On Wednesday September 1, 2010, Thorndale Firefighters gathered for a stabilization and lifting air bag training session. Captain Dan Donnachie reviewed how the air bags work, how to set them up, what the capabilities of the air bags are on Rescue 38, and safety concerns when conducting a lifting operation. Following the brief discussion, the Firefighters went to work stabilizing Brush 38 and preparing it to be lifted.
Firefighters placed box cribs at the front corners of the bumper and placed a stack of two air bags at each corner. A third box crib was built in the center of the bumper, which was used to stabilize the vehicle.

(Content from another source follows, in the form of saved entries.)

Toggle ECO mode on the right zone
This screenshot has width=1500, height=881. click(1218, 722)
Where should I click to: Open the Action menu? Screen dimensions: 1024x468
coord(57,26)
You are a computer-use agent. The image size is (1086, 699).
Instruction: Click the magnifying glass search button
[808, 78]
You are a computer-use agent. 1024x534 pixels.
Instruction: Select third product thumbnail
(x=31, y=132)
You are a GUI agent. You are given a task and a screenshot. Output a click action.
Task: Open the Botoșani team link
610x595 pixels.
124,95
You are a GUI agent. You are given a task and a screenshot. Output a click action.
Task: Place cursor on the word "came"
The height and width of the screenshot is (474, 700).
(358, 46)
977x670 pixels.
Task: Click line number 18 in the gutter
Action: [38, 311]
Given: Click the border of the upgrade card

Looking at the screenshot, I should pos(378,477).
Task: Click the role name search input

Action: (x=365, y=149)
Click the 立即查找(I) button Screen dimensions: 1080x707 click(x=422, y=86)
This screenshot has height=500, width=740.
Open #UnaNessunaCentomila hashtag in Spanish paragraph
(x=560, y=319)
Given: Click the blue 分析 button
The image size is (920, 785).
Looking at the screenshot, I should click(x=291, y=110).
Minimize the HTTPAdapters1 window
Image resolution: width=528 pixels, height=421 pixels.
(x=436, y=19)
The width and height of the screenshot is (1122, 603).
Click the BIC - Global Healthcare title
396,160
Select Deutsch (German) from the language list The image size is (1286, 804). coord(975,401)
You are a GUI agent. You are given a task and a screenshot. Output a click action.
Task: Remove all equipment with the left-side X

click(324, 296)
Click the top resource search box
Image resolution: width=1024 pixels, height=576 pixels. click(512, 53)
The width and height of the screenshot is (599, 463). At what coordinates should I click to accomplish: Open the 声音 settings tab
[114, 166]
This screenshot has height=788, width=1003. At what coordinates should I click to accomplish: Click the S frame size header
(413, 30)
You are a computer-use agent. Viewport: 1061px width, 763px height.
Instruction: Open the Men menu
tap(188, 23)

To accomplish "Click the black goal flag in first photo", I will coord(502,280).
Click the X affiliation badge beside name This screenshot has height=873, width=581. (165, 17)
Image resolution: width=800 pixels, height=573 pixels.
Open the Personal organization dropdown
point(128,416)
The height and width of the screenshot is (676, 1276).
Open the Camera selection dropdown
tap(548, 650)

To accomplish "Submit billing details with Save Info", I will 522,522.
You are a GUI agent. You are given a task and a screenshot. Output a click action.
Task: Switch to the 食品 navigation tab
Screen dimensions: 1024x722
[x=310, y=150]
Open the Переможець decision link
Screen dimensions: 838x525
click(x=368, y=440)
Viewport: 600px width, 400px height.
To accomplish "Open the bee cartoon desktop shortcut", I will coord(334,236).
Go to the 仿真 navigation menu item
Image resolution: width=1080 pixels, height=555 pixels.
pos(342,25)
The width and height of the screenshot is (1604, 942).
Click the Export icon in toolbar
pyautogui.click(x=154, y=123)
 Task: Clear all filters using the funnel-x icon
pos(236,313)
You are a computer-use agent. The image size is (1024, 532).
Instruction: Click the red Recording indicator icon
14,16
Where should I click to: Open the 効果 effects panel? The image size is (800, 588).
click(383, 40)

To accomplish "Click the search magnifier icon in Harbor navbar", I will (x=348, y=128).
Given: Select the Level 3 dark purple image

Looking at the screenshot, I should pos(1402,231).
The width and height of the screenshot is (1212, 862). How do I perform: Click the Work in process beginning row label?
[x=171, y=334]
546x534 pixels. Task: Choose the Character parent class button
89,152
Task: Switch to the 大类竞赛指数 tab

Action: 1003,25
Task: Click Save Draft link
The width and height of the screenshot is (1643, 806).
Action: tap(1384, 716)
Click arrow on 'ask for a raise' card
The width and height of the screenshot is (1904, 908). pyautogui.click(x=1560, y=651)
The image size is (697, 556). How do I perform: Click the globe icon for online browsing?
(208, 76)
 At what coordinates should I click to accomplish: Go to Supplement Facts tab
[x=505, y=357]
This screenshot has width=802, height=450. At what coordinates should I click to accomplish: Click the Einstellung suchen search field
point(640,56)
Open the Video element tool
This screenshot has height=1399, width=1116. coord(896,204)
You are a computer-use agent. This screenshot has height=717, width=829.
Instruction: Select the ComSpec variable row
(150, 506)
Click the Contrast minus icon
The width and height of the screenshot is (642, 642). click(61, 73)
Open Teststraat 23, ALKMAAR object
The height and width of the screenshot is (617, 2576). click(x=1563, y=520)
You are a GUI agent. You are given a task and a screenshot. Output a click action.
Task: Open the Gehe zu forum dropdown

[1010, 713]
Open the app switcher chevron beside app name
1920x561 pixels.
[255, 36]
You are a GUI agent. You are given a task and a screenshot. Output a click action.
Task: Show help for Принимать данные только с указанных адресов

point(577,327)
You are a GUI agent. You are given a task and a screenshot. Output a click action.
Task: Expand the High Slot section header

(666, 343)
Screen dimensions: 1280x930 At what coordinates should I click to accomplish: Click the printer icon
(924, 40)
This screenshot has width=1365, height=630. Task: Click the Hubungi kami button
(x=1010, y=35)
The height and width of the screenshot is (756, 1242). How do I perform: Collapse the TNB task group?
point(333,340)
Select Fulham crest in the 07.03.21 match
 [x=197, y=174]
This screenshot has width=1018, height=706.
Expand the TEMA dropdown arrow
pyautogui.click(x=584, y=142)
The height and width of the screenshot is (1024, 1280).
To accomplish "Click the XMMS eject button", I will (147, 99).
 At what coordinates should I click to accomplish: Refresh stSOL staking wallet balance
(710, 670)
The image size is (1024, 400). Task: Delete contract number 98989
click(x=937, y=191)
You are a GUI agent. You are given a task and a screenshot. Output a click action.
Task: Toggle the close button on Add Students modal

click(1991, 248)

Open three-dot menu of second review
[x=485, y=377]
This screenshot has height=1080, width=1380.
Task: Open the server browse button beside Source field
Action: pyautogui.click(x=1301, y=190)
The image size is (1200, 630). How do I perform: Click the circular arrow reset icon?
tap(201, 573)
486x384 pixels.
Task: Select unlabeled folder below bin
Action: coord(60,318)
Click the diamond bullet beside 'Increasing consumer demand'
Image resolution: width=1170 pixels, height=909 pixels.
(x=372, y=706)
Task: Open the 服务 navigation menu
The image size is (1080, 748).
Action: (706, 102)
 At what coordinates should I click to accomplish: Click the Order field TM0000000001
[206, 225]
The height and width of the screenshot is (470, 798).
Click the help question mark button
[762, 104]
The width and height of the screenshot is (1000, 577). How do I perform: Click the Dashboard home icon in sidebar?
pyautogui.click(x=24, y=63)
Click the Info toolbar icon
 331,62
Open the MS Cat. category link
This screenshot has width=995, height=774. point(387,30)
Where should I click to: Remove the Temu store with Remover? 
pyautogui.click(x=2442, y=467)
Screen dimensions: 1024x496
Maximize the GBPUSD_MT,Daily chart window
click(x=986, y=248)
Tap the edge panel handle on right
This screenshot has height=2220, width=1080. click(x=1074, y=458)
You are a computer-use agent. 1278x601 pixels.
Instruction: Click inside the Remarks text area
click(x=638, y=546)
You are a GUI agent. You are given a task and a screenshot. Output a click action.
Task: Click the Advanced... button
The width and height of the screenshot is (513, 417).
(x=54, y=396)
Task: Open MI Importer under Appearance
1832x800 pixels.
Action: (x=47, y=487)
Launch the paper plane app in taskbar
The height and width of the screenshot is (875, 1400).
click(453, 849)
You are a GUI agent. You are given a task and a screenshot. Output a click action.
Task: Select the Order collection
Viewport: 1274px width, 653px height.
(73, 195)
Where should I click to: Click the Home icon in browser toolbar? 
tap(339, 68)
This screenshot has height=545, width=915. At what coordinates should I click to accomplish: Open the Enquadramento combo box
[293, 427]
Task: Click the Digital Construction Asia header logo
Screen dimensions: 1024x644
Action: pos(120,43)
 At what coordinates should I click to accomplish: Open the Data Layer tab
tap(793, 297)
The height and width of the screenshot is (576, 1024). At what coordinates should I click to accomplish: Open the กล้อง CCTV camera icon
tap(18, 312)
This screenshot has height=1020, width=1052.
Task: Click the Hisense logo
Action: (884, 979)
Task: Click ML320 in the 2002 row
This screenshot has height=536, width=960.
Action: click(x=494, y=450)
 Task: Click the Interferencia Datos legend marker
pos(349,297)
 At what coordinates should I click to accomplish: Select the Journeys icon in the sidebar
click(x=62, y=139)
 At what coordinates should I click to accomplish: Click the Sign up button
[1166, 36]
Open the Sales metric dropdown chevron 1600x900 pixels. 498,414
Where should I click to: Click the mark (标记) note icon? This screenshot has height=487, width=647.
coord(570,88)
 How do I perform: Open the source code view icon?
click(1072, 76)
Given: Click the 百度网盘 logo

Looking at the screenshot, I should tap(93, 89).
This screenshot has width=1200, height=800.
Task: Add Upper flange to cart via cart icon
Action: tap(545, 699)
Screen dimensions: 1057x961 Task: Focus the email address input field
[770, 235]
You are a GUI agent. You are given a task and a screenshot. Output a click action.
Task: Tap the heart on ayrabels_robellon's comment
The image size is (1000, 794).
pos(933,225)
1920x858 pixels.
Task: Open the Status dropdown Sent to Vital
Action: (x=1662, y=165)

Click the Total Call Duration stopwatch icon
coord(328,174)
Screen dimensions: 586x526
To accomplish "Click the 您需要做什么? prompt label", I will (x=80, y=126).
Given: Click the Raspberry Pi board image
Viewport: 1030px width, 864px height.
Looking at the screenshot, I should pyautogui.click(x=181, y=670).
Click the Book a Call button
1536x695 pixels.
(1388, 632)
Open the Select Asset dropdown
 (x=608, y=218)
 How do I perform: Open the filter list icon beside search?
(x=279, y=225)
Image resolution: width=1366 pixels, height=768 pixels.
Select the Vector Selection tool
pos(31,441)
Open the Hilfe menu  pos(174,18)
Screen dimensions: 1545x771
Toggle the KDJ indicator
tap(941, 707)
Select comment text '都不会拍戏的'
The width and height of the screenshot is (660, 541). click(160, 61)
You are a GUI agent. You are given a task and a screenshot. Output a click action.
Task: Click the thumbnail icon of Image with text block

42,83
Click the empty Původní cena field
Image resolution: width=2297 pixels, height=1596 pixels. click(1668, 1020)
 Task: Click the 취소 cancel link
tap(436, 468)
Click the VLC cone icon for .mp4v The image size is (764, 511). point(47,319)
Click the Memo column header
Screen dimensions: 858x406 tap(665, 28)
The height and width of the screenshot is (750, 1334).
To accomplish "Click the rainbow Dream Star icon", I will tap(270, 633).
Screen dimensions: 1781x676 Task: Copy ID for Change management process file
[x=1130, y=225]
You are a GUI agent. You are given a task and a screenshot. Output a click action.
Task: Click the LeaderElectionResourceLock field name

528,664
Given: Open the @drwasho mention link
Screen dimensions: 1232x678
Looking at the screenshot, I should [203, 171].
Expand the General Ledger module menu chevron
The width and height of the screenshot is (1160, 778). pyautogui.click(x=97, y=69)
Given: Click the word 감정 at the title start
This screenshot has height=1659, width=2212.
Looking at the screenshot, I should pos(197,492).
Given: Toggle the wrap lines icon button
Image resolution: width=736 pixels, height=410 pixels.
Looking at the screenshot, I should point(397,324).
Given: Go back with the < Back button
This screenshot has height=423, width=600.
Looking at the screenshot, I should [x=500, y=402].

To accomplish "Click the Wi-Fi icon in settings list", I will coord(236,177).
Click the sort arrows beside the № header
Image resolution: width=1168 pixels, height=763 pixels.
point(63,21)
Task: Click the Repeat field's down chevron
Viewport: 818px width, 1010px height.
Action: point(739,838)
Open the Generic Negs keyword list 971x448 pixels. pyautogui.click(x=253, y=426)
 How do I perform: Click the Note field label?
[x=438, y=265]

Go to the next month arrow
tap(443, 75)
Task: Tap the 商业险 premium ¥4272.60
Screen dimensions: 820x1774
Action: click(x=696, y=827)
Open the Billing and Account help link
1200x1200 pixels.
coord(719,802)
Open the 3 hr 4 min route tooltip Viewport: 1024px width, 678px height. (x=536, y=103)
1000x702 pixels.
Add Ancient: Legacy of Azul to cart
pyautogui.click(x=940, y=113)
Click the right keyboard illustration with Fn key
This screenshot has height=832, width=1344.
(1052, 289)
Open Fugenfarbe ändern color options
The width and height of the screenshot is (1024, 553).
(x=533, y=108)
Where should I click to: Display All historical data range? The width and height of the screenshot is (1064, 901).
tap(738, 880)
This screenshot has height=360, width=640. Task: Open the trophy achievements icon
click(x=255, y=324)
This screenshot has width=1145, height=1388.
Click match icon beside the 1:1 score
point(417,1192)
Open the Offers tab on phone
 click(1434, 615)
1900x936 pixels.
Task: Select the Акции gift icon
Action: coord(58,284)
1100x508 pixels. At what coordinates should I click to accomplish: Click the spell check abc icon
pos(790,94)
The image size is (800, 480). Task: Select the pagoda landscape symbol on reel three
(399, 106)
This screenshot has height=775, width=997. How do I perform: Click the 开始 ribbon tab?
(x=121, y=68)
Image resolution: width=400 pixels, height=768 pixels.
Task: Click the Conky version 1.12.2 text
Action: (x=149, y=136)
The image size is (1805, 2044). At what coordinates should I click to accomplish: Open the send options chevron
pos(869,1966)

As Brush 38 was lifted inch by inch, the box crib in the center was slowly added to making up the difference in the lift. Construction of this center box crib ensured that if an air bag were to fail, the load would not drop onto the patient if it were a real incident. Once Brush 38 was lifted, it was slowly dropped to the ground in a reverse order of operations.
Lifting air bags are used in rescue situations where people may be trapped under vehicles or between heavy objects. The air bags are small in profile to fit in tight spaces and have the ability to lift very heavy loads. The compliment of lifting air bags carried on Rescue 38 includes several sizes which can lift loads ranging from 1 ton to 74 tons.